Aku terpaksa berhenti karena tugas ku untuk mencintai mu kini telah menjadi tugas barunya. Hari-hari ku yang tiba-tiba kosong dan berbeda ternyata kosong dan berbeda ternyata cukup membawa tertekan. Mungkin, ini berlebihan. Tentu saja kamu pikir sangat berlebihan karena kamu tak dalam posisi ku, kamu tak kan merasakan sesaknya jadi aku.

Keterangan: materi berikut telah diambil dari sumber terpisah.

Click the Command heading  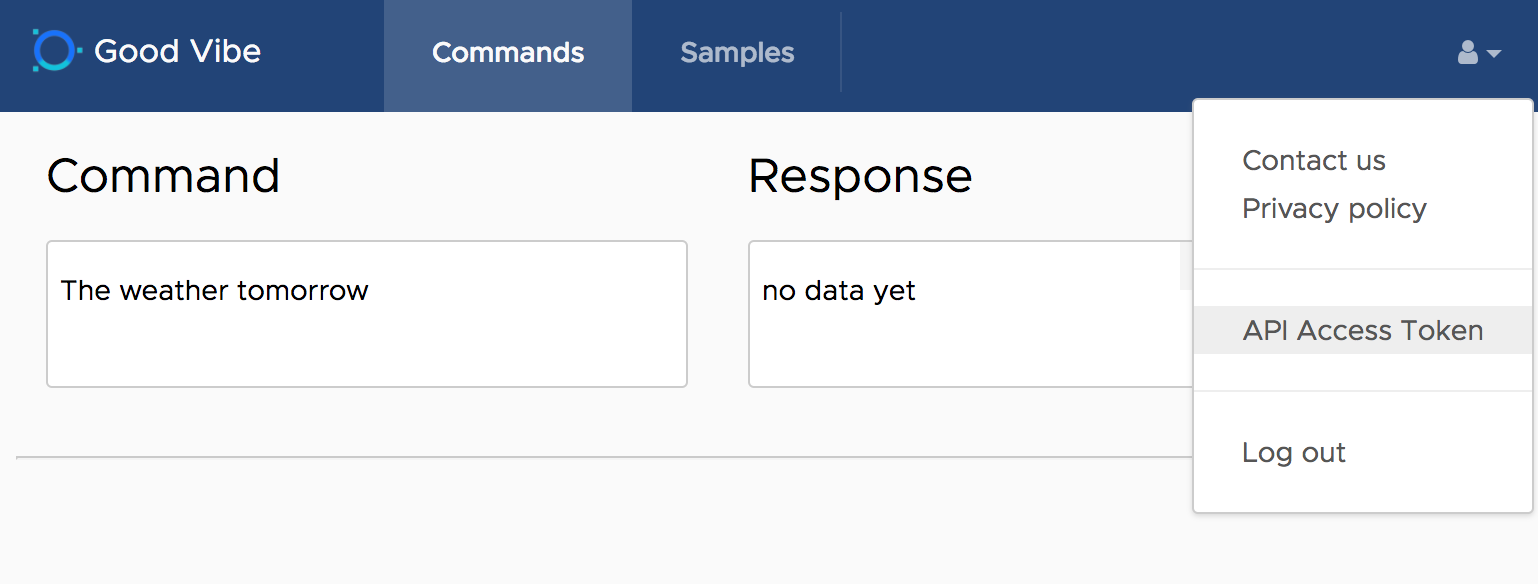click(x=163, y=176)
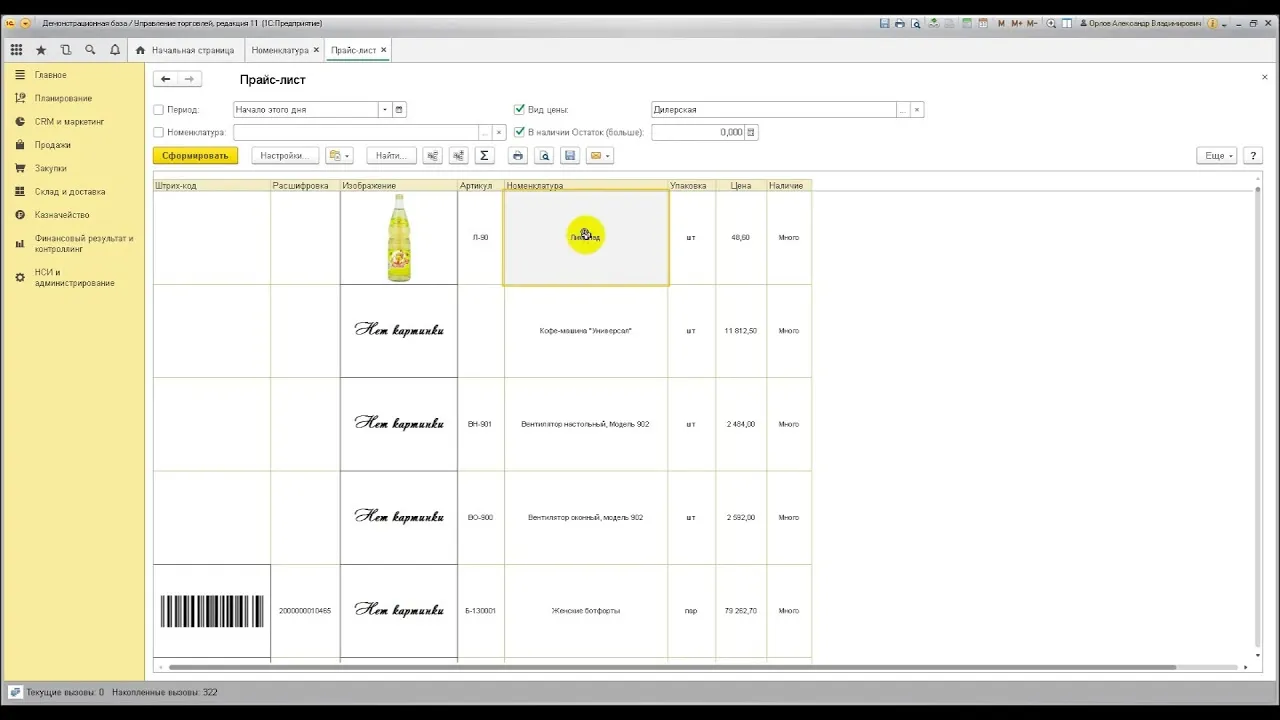Click the sum sigma icon
The image size is (1280, 720).
tap(484, 156)
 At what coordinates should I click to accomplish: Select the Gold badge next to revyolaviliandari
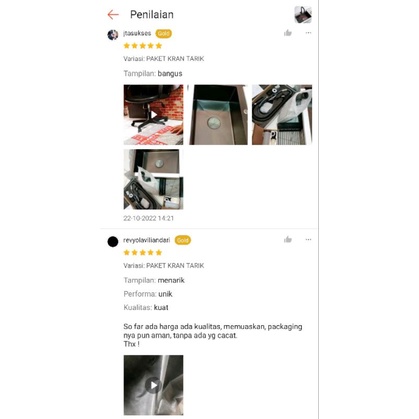coord(183,240)
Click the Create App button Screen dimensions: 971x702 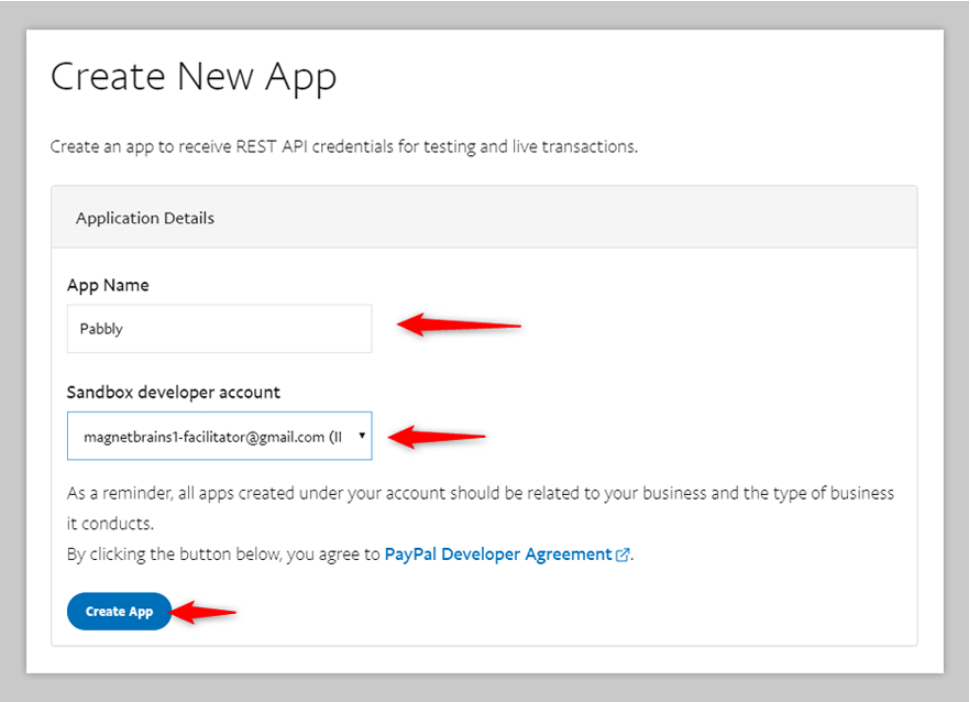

Jika aku punya kemampuan membaca mata mu dan mengerti isi otak mu, mungkin aku tak akan mempertahankan perasaan ku sampai jauh seperti ini. Jika saja aku cukup cerdas menilaibahwa perhatian mu bukanlah hal yang terlalu spesial, mungkin aku sudah lari dari dulu kita tak saling kenal. Mungkin akan ku urungkan niat ku untuk sengaja menghubungi lebih dulu. Sayangnya aku terlalu terburu-buru untuk mengartikan segala perhatian dan ucapanmu adalah wujud terselubung dari cinta. Bukan kah ketika jatuh cinta, setiap orang selalu menganggap segala hal yang biasa terasa begitu manis? Aku pernah merasakan fase itu. Aku juga manusia biasa. Ku harap kamu memahami dan meyadari. Aku berhak merasa bahagia karena membaca pesan singkat mu disela-sela dingin malam ku. Aku boleh tersenyum karena detak jantung ku yang tak beraturan ketika kamu memberi sedikit kecupan meskipun hanya berbentuk tulisan.
Aku mencintai mu. Sungguh. Mengetahui kamu tak memilih ku adalah hal yang paling sulit yang bisa untuk aku mengerti. Aku masih belum mengerti. Aku lupa ini sudah berapa ratus malam terlewat, masih belum bisa aku mengerti. Mengapa semua berakhir berakhir begitu menyesakkan? Mengapa sesesak ini? Aku sudah berusaha semampu ku, menjunjung tinggi kamu sebisa ku, tapi di mana perasaan mu? Tatapanmu dingin, sikap mu dingin dan aku terlarang menuntut ini itu. Aku hanya teman mu; saat ini. Hanya teman mu. Teman mu!
Jika kau ingin tahu, aku kesesakkan dalam status menyedihkan itu. Aku terkatung-katung sendirian. Meminum asam dan garam, membiarkan kamu meneguk segala hal-hal manis. Begitu banyak yang kulakukan, mengapa mata mu masih belum terbuka dan hati mu masih tertutup ragu?
Sejak dulu, harusnya tak perlu kuperhatikan kamu sedetail itu. Sejak pertama bertemu, harusnya tak perlu kucari kontak mu di telpon genggam ibu ku dan kuhubungi kamu dengan lugu. Sejak ku tahu kehadiranmu, harusnya ku tak menggubris. Aku terlalu penasaran, terlalu mengikuti keinginatahuanku. Jika dari awal aku tak mengenalmu, mungkin aku tak akan tahu rasanya meluruhkan air mata di pipi ku.
Iya. Aku bodoh. Puas?
Semua berlalu dan semua cerita harus punya akhir. Ini bukan akhir yang aku pilih. Seandainya aku bisa memilih cerita akhir, aku hanya ingin mendekapmu, sehingga kamu tahu; di sini aku terlalu bergetar ketika mendoakan mu.